A recent story from Nova Scotia has focused a lot of attention on pre-employment screening and the use of polygraphs. Hopefully, it will encourage a larger discussion on both sides of the issue.
According to media reports, anybody applying for a job that falls within the purview of the Halifax Police Service and Fire Service is required to pay for a polygraph examination that includes a range of questions, some of which have been considered to be objectionable. (See the full questionnaire here (pdf).)
Others have objected to the use of a polygraph, as many assert it is not a reliable indicator of
truthiness truthfulness. (If you want a refresher on how Canadian courts are to treat polygraphs, check out R. v. Béland, 1987 CanLII 27 (S.C.C.)).
The media coverage has been plentiful, from the local papers to CBC’s The National (Quicktime).
The former FOIPOP Review Officer has made his thoughts known (Ex-watchdog: Ditch polygraphs) as has his successor Dulcie McCallum (Nova Scotians deserve same privacy protection as others).

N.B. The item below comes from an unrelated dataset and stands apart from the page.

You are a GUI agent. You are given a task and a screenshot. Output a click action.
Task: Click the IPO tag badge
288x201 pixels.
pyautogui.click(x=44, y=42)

Any debate and discussion is a good thing. It should, hopefully, focus the mind on one of the principes of privacy best practices that appears in almost every public and private sector privacy law: only collect information that’s reasonably necessary for the (reasonable) purposes. If it’s not necessary or not reasonable, don’t collect it. Other important principles to consider: who has access to the information, how is it used and how long is it kept around?